Investigators are also trying to understand how the child’s absence was explained for so long. Prosecutors said friends and relatives had been told the boy was in a psychiatric institution, while his teachers were told he had transferred to another school. French reports added that some neighbors remembered hearing sounds from the van or from the family’s apartment and said they had been told it was a cat. People close to the family, according to those reports, believed the adults’ story that the boy had been placed elsewhere for treatment. That false account appears to have helped keep questions from spreading even as the child remained only steps away from occupied homes.

The village response has been a mix of disbelief and silence. Residents contacted by the Associated Press said they were shocked but unwilling to discuss the matter in detail. French local reporting described a neighborhood struggling to understand how a child could have been hidden in a shared courtyard for so long without a rescue coming sooner. Hagenbach is a small community in the Haut-Rhin area of Alsace, not far from major border crossings, and the ordinary setting has sharpened public attention on the case. What looked from the outside like a routine domestic space is now the center of a criminal investigation involving child welfare, possible neglect by multiple adults and questions about missed warning signs.

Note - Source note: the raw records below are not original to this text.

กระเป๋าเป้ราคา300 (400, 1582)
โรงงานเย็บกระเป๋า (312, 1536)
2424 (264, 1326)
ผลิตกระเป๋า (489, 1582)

For now, many of the most important facts are still unresolved. Prosecutors have not publicly explained exactly how often the boy was allowed out of the van, whether he received any medical care during the period of confinement or what evidence investigators have recovered from the vehicle and the family’s home. Authorities also have not said whether more charges could be filed. What is clear is that the child’s physical condition was severe enough to require immediate hospitalization and that the case has moved beyond an emergency rescue into a broader inquiry about responsibility, oversight and how long the abuse lasted.

As of Monday, the child remained hospitalized and under protection, the father remained in custody and the judicial investigation was continuing. The next major development is expected to come from the examining magistrate as investigators sort through witness accounts, medical evidence and the full timeline of the boy’s confinement.